What to work on:
Would you print every entry exactly as it appears?

Dataset records:

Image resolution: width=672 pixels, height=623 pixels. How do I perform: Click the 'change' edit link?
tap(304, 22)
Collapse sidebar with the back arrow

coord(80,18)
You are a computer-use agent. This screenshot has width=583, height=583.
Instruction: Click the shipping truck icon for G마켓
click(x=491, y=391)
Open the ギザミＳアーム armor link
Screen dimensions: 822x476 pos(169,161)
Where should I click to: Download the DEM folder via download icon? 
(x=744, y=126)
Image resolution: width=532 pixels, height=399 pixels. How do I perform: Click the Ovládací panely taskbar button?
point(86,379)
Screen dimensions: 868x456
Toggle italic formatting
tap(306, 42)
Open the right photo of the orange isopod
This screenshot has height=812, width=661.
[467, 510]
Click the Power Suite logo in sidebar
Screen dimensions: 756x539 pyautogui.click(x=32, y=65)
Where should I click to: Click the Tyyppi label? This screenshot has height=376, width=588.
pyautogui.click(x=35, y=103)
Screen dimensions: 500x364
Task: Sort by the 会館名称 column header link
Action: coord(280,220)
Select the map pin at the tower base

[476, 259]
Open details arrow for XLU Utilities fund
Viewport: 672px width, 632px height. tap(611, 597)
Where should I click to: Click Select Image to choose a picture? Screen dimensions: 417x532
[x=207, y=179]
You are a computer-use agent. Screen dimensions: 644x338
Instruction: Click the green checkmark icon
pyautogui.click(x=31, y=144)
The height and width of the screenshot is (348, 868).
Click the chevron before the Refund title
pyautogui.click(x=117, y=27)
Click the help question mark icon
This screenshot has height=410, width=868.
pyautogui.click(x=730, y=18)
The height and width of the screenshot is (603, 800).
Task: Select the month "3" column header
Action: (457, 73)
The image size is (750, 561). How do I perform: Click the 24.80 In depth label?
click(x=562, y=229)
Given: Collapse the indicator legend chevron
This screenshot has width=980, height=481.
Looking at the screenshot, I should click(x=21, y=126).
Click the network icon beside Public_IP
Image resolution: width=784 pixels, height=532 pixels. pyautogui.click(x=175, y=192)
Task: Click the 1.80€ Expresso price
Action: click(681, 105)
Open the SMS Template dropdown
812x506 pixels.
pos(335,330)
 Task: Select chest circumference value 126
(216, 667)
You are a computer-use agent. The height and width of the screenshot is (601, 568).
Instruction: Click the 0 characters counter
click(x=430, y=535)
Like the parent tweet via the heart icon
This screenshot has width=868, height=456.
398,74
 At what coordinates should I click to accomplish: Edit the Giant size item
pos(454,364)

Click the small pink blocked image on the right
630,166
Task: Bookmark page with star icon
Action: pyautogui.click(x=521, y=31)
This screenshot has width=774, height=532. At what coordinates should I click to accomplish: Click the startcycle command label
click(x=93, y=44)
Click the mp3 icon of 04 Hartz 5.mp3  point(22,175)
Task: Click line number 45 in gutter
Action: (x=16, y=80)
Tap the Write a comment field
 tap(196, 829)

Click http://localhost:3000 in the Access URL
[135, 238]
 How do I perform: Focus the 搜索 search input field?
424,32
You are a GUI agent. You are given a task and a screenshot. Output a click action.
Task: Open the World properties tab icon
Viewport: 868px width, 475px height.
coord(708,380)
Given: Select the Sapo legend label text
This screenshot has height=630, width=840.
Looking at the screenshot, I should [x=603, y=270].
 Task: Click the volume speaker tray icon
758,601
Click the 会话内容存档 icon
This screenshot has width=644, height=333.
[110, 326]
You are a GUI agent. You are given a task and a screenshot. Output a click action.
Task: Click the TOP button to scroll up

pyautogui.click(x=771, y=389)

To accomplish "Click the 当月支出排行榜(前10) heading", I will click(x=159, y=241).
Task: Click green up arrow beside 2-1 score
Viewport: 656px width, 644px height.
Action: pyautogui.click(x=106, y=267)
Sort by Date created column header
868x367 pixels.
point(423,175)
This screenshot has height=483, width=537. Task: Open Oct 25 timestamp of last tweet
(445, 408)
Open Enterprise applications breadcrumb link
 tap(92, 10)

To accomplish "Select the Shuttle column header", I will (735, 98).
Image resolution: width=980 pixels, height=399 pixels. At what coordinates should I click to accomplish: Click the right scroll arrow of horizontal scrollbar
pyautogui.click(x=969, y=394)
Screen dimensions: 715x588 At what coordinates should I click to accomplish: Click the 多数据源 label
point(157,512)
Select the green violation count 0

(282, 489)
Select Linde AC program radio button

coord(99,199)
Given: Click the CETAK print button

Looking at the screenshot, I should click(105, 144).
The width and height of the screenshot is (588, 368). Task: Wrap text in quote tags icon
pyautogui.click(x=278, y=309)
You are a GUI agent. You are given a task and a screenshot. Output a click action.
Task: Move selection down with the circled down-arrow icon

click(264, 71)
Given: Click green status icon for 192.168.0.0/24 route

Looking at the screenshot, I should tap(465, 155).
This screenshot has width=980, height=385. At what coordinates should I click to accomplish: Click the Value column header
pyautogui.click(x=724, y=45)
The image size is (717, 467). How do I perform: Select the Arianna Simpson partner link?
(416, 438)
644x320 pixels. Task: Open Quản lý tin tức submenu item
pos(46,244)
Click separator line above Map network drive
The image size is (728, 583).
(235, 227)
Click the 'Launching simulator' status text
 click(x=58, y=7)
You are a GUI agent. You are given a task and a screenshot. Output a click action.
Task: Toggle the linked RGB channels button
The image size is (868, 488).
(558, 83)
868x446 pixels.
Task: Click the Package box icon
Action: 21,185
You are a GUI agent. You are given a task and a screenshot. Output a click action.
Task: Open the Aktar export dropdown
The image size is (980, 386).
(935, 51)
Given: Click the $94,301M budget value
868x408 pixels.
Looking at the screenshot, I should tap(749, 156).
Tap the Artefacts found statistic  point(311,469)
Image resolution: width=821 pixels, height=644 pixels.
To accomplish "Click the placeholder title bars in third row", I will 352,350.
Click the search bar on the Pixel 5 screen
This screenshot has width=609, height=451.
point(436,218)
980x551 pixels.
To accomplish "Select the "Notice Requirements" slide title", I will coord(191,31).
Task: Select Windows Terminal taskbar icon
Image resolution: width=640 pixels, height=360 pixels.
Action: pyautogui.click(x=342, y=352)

Answer box:
Image resolution: width=672 pixels, height=623 pixels. How do I perform: Click the 'change' edit link?
tap(304, 22)
Collapse sidebar with the back arrow

coord(80,18)
You are a computer-use agent. This screenshot has width=583, height=583.
Instruction: Click the shipping truck icon for G마켓
click(x=491, y=391)
Open the ギザミＳアーム armor link
Screen dimensions: 822x476 pos(169,161)
Where should I click to: Download the DEM folder via download icon? 
(x=744, y=126)
Image resolution: width=532 pixels, height=399 pixels. How do I perform: Click the Ovládací panely taskbar button?
point(86,379)
Screen dimensions: 868x456
Toggle italic formatting
tap(306, 42)
Open the right photo of the orange isopod
This screenshot has height=812, width=661.
[467, 510]
Click the Power Suite logo in sidebar
Screen dimensions: 756x539 pyautogui.click(x=32, y=65)
Where should I click to: Click the Tyyppi label? This screenshot has height=376, width=588.
pyautogui.click(x=35, y=103)
Screen dimensions: 500x364
Task: Sort by the 会館名称 column header link
Action: coord(280,220)
Select the map pin at the tower base

[476, 259]
Open details arrow for XLU Utilities fund
Viewport: 672px width, 632px height. tap(611, 597)
Where should I click to: Click Select Image to choose a picture? Screen dimensions: 417x532
[x=207, y=179]
You are a computer-use agent. Screen dimensions: 644x338
Instruction: Click the green checkmark icon
pyautogui.click(x=31, y=144)
The height and width of the screenshot is (348, 868).
Click the chevron before the Refund title
pyautogui.click(x=117, y=27)
Click the help question mark icon
This screenshot has height=410, width=868.
pyautogui.click(x=730, y=18)
The height and width of the screenshot is (603, 800).
Task: Select the month "3" column header
Action: (457, 73)
The image size is (750, 561). How do I perform: Click the 24.80 In depth label?
click(x=562, y=229)
Given: Collapse the indicator legend chevron
This screenshot has width=980, height=481.
Looking at the screenshot, I should click(x=21, y=126).
Click the network icon beside Public_IP
Image resolution: width=784 pixels, height=532 pixels. pyautogui.click(x=175, y=192)
Task: Click the 1.80€ Expresso price
Action: click(681, 105)
Open the SMS Template dropdown
812x506 pixels.
pos(335,330)
 Task: Select chest circumference value 126
(216, 667)
You are a computer-use agent. The height and width of the screenshot is (601, 568).
Instruction: Click the 0 characters counter
click(x=430, y=535)
Like the parent tweet via the heart icon
This screenshot has width=868, height=456.
398,74
 At what coordinates should I click to accomplish: Edit the Giant size item
pos(454,364)

Click the small pink blocked image on the right
630,166
Task: Bookmark page with star icon
Action: pyautogui.click(x=521, y=31)
This screenshot has width=774, height=532. At what coordinates should I click to accomplish: Click the startcycle command label
click(x=93, y=44)
Click the mp3 icon of 04 Hartz 5.mp3  point(22,175)
Task: Click line number 45 in gutter
Action: (x=16, y=80)
Tap the Write a comment field
 tap(196, 829)

Click http://localhost:3000 in the Access URL
[135, 238]
 How do I perform: Focus the 搜索 search input field?
424,32
You are a GUI agent. You are given a task and a screenshot. Output a click action.
Task: Open the World properties tab icon
Viewport: 868px width, 475px height.
coord(708,380)
Given: Select the Sapo legend label text
This screenshot has height=630, width=840.
Looking at the screenshot, I should [x=603, y=270].
 Task: Click the volume speaker tray icon
758,601
Click the 会话内容存档 icon
This screenshot has width=644, height=333.
[110, 326]
You are a GUI agent. You are given a task and a screenshot. Output a click action.
Task: Click the TOP button to scroll up

pyautogui.click(x=771, y=389)

To accomplish "Click the 当月支出排行榜(前10) heading", I will click(x=159, y=241).
Task: Click green up arrow beside 2-1 score
Viewport: 656px width, 644px height.
Action: pyautogui.click(x=106, y=267)
Sort by Date created column header
868x367 pixels.
point(423,175)
This screenshot has height=483, width=537. Task: Open Oct 25 timestamp of last tweet
(445, 408)
Open Enterprise applications breadcrumb link
 tap(92, 10)

To accomplish "Select the Shuttle column header", I will (735, 98).
Image resolution: width=980 pixels, height=399 pixels. At what coordinates should I click to accomplish: Click the right scroll arrow of horizontal scrollbar
pyautogui.click(x=969, y=394)
Screen dimensions: 715x588 At what coordinates should I click to accomplish: Click the 多数据源 label
point(157,512)
Select the green violation count 0

(282, 489)
Select Linde AC program radio button

coord(99,199)
Given: Click the CETAK print button

Looking at the screenshot, I should click(105, 144).
The width and height of the screenshot is (588, 368). Task: Wrap text in quote tags icon
pyautogui.click(x=278, y=309)
You are a GUI agent. You are given a task and a screenshot. Output a click action.
Task: Move selection down with the circled down-arrow icon

click(264, 71)
Given: Click green status icon for 192.168.0.0/24 route

Looking at the screenshot, I should tap(465, 155).
This screenshot has width=980, height=385. At what coordinates should I click to accomplish: Click the Value column header
pyautogui.click(x=724, y=45)
The image size is (717, 467). How do I perform: Select the Arianna Simpson partner link?
(416, 438)
644x320 pixels. Task: Open Quản lý tin tức submenu item
pos(46,244)
Click separator line above Map network drive
The image size is (728, 583).
(235, 227)
Click the 'Launching simulator' status text
 click(x=58, y=7)
You are a GUI agent. You are given a task and a screenshot. Output a click action.
Task: Toggle the linked RGB channels button
The image size is (868, 488).
(558, 83)
868x446 pixels.
Task: Click the Package box icon
Action: 21,185
You are a GUI agent. You are given a task and a screenshot. Output a click action.
Task: Open the Aktar export dropdown
The image size is (980, 386).
(935, 51)
Given: Click the $94,301M budget value
868x408 pixels.
Looking at the screenshot, I should tap(749, 156).
Tap the Artefacts found statistic  point(311,469)
Image resolution: width=821 pixels, height=644 pixels.
To accomplish "Click the placeholder title bars in third row", I will 352,350.
Click the search bar on the Pixel 5 screen
This screenshot has width=609, height=451.
point(436,218)
980x551 pixels.
To accomplish "Select the "Notice Requirements" slide title", I will coord(191,31).
Task: Select Windows Terminal taskbar icon
Image resolution: width=640 pixels, height=360 pixels.
Action: pyautogui.click(x=342, y=352)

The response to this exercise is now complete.